I also managed to prove the Recursion Theorem for $N$. That is, given an set $A$, een $N$-recursive definition leads to a well defined and unique function $a: N \to A$. Now take $S=\{a(x):x \in N\}$ where $a(d_0)=\emptyset$ and $a(f(x))=a(x) \cup \{a(x)\}$. $S$ satisfies the conditions and by Replacement $S$ is a set because $N$ is as set. So it seems done.

But what should I choose for the set $A$?

Answer 1

We are given $D, E, P$ and pick some $d_0\in D\setminus E$. Say that $G$ is a nice graph if

1. $G\subseteq D\times\alpha$ for some ordinal $\alpha$
2. $\langle d_0,\emptyset\rangle\in G$
3. $\langle d,x\rangle,\langle d,y\rangle\in G\to x=y$
4. $\langle d,x\rangle,\langle e,y\rangle\in G, P(d,e)\to y=S(x)$
5. $d\in D, e\in \operatorname{dom}(G), P(d,e)\to d\in\operatorname{dom}(G)$

[The intention is that $G$ is the graph of an order-preserving bijection of an initial segemant of $D$ with (an initial segment of) an ordinal]

Say that $D'\subseteq D$ is a nice domain if there exists exactly one nice graph $G$ with $\operatorname{dom}(G)=D'$.

Say that $d\in D$ is a nice point if there exists a unique $y$ such that $\langle d,y\rangle \in G$ for every nice graph with a nice domain containing $d$. Then we have a class function $\phi$ that maps a nice point $d$ to that unique $y=:\phi(d)$. Let $N$ be the set of nice points, and by the Axiom Schema of Replacement let $\Omega=\{\,\phi(d):d\in N\,\}$.

We note that $\{\langle d_0,\emptyset\rangle \}$ is a nice graph. By conditions 2 and 3, this makes $\{d_0\}$ a nice domain and $d_0$ a nice point with $\phi(d_0)=\emptyset$, so that ultimately $\emptyset\in\Omega$.

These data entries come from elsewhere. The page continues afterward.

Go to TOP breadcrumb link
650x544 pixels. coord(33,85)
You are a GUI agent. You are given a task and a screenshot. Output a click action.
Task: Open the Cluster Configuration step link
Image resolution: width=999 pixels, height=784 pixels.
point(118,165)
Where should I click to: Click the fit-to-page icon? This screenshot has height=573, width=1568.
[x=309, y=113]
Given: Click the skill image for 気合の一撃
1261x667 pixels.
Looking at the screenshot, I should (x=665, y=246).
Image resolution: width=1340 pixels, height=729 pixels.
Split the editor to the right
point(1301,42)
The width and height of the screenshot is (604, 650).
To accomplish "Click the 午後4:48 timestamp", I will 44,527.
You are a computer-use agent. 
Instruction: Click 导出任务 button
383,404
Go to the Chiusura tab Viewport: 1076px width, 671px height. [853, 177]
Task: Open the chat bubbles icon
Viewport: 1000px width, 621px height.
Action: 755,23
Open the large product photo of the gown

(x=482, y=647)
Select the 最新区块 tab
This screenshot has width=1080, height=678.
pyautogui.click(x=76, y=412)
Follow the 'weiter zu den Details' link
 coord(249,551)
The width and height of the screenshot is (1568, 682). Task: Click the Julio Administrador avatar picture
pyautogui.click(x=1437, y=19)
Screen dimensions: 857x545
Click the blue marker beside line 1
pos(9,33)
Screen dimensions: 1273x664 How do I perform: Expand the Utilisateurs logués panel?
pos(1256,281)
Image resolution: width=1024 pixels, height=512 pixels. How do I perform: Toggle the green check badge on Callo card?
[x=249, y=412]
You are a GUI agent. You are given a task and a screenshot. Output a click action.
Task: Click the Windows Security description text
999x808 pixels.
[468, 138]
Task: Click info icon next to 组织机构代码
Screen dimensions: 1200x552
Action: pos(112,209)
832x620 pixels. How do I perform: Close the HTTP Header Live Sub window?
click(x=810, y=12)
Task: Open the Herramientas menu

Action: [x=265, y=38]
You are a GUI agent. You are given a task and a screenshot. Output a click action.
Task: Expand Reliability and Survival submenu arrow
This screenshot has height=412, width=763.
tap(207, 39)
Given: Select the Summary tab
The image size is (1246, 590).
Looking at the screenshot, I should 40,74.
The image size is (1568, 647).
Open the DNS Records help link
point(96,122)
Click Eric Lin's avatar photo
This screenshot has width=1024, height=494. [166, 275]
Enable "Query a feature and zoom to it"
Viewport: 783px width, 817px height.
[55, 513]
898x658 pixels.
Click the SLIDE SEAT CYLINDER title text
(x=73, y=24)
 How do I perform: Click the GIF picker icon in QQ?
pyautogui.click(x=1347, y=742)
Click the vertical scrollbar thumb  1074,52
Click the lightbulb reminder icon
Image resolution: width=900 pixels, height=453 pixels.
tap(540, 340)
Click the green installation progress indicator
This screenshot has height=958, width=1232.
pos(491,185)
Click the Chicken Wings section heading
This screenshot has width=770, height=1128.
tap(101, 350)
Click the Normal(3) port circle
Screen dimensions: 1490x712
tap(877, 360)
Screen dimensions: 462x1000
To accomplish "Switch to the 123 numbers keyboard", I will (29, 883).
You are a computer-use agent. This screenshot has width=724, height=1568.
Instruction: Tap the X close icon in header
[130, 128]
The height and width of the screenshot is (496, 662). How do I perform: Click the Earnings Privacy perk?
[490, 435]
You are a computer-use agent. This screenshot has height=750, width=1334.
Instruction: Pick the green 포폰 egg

Next let $d\in N$ and let $e\in E$ be the unique element with $P(d,e)$. Since $d$ is a nice point, there exists a nice domain $D'\ni d$. Let $G$ be the unique nice graph with domain $D'$. Then $D'\cup \{e\}$ is also a nice domain. For if $e\notin D'$ then $G\cup\{\langle e,S(\phi(d))\rangle\}$ is a nice graph and easily verified to be unique with this domain, given the uniqueness of $G$ over $D'$. This, together with the observation that every nice domain containing $e$ also contains $d$, makes $e$ a nice point with $\phi(e)=S(\phi(d))$. We conclude that $\Omega$ is closed under $S$, i.e., $\Omega$ is an inductive set.

Answer 2

It is easier to start with an equivalent definition of Dedekind-infinite:

A set $X$ is Dedekind-infinite iff there exists $f:X\to X$ where $f$ is injective but not surjective.

Since $D$ is Dedekind-infinite, there must exist $f:D\to D$ where $f$ is injective but not surjective.

Since $f$ is not surjective, there must exist $x_0\in D$ such that for all $x\in D$ we have $f(x)\ne x_0$.

Construct subset $N\subseteq D$ such that $N=\{x_0, f(x_0), f(f(x_0)), \cdots\}$

More formally, apply Specification to obtain:

$\forall a:[a\in N \iff a\in D \land \forall b:[x_0\in b \land \forall c:[c\in b \land c \in D \implies f(c)\in b] \implies a \in b]]$

Construct $S:N\to N$ such that $S(x)=f(x)$

$(N,S,x_0)$ can then be shown to satisfy the usual Peano axioms where $S$ is the successor function on $N$ and $x_0$ is the first element of $N$.

Answer 3

Since a Dedekind infinite set cannot be in bijection with any finite ordinals, the set of all ordinals that inject into is an infinite ordinal. So we can define $\omega$ which is the smallest inductive set.